Economy · August 4, 2022

The Bank of England raises interest rates by 0.5 percentage points

Britain faces a protracted recession and the worst standard of living squeeze in more than 60 years, the Bank of England warned Thursday that it had drastically hiked interest rates and expects inflation to hit 13% by the end of the year. end of year.

Eight of the nine members of the Monetary Policy Committee voted to raise interest rates by 0.5 percentage points to 1.75 percent, the highest level since the global financial crisis.

This follows the aggressive steps of the European Central Bank and the US Federal Reserve in the face of soaring inflation. Silvana Tenreyro, an outside member, voted against the majority for a 0.25 percentage point lower increase.

The BoE said that due to the latest hike in gas prices, it now expects inflation to rise more than 13% at the end of the year – much higher than its May forecast – and remain at “levels. very high “throughout 2023 before falling back to the 2% target within two years.
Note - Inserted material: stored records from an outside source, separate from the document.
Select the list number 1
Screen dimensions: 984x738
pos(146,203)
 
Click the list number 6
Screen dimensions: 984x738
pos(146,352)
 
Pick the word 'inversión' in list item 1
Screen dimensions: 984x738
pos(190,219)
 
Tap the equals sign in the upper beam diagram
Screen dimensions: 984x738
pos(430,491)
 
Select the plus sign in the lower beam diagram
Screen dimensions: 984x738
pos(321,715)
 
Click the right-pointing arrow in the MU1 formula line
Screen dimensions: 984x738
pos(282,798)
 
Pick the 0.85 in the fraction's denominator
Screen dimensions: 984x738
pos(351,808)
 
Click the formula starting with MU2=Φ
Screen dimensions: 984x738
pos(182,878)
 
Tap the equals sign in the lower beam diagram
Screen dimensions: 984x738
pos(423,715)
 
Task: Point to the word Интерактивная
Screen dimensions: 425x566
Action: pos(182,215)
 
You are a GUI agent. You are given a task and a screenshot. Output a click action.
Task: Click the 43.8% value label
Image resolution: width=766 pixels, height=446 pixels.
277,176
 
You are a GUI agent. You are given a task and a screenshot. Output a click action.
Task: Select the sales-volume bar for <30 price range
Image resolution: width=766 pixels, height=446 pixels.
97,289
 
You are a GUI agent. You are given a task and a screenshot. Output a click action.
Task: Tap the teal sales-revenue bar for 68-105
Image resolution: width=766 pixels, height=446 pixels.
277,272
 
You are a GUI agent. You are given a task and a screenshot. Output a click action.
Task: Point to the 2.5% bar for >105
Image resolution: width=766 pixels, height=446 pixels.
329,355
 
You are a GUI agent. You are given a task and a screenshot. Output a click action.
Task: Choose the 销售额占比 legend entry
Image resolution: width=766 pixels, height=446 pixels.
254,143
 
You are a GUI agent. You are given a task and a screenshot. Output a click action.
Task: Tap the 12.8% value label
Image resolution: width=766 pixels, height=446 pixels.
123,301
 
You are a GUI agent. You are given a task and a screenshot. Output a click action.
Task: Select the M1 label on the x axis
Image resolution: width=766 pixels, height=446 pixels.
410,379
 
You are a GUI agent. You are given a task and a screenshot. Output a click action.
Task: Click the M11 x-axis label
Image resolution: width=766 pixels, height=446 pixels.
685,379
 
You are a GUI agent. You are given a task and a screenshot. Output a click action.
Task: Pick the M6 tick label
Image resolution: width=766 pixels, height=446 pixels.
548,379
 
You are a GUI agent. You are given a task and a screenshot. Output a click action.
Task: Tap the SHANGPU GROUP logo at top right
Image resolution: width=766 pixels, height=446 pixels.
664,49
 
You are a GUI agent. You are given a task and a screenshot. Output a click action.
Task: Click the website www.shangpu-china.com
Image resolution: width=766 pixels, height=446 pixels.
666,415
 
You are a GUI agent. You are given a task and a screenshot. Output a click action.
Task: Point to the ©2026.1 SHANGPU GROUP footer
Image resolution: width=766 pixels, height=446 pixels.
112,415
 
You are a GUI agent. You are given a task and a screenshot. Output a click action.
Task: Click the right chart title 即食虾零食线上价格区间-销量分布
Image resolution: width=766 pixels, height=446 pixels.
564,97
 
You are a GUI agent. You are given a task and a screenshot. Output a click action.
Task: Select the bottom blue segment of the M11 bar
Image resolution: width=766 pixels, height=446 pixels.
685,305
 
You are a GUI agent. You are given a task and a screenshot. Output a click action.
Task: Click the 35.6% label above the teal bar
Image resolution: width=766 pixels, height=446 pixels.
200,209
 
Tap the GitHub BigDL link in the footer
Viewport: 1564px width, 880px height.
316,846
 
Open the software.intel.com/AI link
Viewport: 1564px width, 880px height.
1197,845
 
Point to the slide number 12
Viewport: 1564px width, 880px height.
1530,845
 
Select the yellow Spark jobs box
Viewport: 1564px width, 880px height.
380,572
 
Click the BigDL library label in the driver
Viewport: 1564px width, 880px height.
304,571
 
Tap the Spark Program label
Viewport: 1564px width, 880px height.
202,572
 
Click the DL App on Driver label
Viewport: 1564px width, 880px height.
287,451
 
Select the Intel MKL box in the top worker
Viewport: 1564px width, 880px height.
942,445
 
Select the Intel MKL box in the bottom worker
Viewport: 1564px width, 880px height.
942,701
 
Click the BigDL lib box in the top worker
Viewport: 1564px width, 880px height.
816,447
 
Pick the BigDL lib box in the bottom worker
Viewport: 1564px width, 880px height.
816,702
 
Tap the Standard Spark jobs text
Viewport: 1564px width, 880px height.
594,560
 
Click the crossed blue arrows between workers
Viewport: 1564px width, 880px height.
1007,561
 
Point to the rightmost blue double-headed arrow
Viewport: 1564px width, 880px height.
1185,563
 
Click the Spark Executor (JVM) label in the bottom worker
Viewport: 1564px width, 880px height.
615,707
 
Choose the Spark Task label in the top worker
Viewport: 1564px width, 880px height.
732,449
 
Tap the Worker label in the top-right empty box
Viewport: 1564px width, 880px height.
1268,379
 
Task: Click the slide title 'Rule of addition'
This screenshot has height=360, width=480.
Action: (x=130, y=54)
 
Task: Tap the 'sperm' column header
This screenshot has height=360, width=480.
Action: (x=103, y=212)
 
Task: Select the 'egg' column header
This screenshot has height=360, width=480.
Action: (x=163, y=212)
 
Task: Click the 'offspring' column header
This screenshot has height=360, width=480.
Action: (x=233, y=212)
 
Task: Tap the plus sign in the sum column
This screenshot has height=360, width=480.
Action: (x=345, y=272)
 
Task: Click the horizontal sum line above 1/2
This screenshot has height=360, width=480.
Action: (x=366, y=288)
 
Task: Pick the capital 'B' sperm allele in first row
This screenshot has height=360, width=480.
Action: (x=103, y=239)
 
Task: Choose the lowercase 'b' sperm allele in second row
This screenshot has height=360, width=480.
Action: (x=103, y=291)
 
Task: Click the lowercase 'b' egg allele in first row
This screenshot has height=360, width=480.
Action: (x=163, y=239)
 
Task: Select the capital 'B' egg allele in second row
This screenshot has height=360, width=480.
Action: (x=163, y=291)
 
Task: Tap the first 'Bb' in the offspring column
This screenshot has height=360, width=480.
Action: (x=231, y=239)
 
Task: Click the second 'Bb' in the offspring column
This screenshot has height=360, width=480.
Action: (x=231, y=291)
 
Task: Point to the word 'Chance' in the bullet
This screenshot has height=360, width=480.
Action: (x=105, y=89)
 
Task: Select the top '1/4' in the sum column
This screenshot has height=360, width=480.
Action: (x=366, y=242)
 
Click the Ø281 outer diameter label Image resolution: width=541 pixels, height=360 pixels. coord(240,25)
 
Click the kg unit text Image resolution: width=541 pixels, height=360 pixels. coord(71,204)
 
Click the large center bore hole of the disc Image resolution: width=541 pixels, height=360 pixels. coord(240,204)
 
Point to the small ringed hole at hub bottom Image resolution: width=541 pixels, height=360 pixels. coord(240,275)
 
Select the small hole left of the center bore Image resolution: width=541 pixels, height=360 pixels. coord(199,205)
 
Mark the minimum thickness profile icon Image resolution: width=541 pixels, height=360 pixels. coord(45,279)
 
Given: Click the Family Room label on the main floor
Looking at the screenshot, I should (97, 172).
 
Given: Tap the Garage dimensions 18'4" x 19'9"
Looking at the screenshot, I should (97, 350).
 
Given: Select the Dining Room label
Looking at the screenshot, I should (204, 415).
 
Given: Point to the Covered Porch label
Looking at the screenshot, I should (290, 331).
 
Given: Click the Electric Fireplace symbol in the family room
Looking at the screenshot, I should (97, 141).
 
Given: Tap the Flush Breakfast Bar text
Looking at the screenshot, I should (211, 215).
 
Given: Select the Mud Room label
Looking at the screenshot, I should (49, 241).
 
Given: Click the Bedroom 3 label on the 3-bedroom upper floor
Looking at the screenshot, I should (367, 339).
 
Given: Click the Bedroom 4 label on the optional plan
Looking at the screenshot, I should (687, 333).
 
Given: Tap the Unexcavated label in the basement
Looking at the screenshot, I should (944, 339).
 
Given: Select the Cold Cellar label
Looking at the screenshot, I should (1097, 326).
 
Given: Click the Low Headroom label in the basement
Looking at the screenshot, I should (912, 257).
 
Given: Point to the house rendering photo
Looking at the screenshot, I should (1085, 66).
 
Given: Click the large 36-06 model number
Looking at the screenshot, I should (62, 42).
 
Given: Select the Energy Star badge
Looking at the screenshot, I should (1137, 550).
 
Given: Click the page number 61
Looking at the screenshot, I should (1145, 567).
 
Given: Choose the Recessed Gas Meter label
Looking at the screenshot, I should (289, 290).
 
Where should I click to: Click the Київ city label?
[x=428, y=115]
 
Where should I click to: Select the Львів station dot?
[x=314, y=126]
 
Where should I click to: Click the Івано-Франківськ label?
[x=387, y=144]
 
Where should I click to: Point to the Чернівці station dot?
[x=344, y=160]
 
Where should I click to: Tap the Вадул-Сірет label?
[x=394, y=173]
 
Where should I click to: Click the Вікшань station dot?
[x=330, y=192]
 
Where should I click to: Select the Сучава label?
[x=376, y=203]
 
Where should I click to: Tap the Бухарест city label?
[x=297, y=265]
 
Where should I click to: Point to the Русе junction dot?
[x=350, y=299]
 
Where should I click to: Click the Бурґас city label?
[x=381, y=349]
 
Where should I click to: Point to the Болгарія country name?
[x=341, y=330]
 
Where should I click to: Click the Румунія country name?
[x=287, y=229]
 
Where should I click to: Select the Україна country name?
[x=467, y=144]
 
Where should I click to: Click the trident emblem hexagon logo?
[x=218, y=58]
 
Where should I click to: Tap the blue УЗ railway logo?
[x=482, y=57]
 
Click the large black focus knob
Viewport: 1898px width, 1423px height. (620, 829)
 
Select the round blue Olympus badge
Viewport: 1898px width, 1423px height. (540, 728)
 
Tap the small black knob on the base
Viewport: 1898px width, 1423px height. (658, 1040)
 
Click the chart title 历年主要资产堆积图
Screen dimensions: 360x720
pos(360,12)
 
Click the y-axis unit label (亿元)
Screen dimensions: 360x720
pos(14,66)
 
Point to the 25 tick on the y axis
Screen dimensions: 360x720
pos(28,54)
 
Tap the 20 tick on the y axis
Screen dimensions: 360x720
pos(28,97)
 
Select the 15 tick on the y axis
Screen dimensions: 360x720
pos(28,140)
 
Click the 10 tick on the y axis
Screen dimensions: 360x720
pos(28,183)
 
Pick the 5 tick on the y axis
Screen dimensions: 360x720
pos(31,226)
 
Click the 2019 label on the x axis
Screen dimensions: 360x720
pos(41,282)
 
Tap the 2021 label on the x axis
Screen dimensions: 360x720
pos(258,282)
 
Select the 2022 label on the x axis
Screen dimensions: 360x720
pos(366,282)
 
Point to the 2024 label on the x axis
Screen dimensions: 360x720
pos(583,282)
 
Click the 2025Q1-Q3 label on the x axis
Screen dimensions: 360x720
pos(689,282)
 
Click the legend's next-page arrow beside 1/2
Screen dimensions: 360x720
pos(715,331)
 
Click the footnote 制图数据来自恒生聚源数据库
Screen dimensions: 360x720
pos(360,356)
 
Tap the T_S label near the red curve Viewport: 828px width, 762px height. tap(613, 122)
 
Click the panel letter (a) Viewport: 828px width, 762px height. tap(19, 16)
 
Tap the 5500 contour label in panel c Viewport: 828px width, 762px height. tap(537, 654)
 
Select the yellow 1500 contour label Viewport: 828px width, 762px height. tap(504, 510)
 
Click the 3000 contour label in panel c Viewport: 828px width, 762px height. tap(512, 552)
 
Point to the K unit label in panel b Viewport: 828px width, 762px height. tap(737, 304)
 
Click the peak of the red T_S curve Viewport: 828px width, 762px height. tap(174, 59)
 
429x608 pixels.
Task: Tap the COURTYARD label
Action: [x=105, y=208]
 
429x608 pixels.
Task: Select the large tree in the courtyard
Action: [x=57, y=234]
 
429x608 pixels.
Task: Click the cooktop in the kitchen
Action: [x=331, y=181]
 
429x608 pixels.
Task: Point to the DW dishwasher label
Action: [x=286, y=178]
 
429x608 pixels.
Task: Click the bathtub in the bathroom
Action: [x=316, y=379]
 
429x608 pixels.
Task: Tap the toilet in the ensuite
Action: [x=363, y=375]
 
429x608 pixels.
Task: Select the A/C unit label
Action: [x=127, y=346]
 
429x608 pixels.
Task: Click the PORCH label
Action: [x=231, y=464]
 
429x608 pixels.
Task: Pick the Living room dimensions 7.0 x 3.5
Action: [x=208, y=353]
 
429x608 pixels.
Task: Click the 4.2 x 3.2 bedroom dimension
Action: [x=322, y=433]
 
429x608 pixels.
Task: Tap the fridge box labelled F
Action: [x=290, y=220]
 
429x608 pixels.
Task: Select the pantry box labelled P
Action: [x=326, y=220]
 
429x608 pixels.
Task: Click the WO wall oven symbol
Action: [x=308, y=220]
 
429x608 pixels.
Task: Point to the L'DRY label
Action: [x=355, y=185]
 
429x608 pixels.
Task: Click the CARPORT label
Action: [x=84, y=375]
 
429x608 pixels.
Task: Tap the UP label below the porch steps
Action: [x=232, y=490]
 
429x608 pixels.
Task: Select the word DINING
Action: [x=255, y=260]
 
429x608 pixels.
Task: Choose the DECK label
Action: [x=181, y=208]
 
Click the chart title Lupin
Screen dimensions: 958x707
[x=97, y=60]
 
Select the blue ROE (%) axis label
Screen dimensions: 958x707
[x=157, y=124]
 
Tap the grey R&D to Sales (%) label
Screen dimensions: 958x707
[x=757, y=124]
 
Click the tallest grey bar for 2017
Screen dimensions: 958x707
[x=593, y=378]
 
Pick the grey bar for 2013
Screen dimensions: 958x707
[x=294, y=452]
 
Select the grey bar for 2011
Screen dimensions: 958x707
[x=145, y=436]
The pound fell 0.4% to $ 1.209 after the news, while the 10-year UK government bond yield fell 0.07 percentage points to 1.85%.

The nearly doubling of wholesale gas prices since May could push the typical annual household fuel bill from just under £ 2,000 to around £ 3,500 when regulated prices rise in October, the BoE said.

With wages rising to around half the inflation rate, his forecasts showed that after-tax household income would decline in real terms in both 2022 and 2023, even after taking into account the government’s announced fiscal support. in May. more than 5% of household income would be the worst ever recorded, with data dating back to the 1960s.

Bank of England benchmark rate (%) line chart showing UK interest rates rise by half a point for the first time in 27 years

Even with households running out of savings, consumer spending is set to decline over the next year, the BoE said, dragging down economic growth. His forecasts showed a much deeper-than-expected GDP contraction in May, with the economy entering recession in the fourth quarter of 2022 and continuing to shrink for five successive quarters.

A peak-to-low drop in GDP of 2.1 percent would be comparable to that seen in the early 1990s, and the BoE said that even once the economy is out of recession, it expects “very weak growth for” historical standards “.

The BoE’s aggressive tightening of monetary policy will exacerbate the immediate squeeze on household incomes, but the central bank said it could not prevent an adjustment caused by the major global shocks.

The MPC said it would take action if a long period of high inflation caused by global factors led to “more lasting” domestic price pressures, repeating its earlier guidance that it would “act forcefully” if necessary. However, he also pointed out that the policy “was not on a predetermined path”, suggesting that the 50 basis point rate hike wasn’t necessarily the first of many.

The BoE’s central forecast, which is based on the market’s expectations of interest rates rising to 3% next year, showed inflation still double-digit in the third quarter of 2023, but a year later it was returning to its target. 2% set by the central bank. If the BoE does not take further policy action, its forecasts show that inflation would still fall below 2% by the end of 2024.

The BoE said the uncertainty surrounding its core forecasts – which assumes energy prices will follow market expectations for the next six months but then remain unchanged – was “exceptionally large”, but that the published alternative scenarios showed still “very high short-term inflation, a drop in GDP in the next year and a marked decline in inflation thereafter”.

The bank is under increasing political pressure to curb inflation after Liz Truss said she would try to change her tenure if she won the Tory leadership contest and became UK Prime Minister.

The BoE also planned to begin monthly sales of the £ 875bn of assets it has accumulated under its quantitative easing program since 2009. It said it intended to start selling gilts shortly after the September meeting, with the aims to reduce its shares by approximately £ 80 billion during the first 12 months. Given the profile of gilts maturing over this period, this would imply a sales program of around £ 10bn per quarter.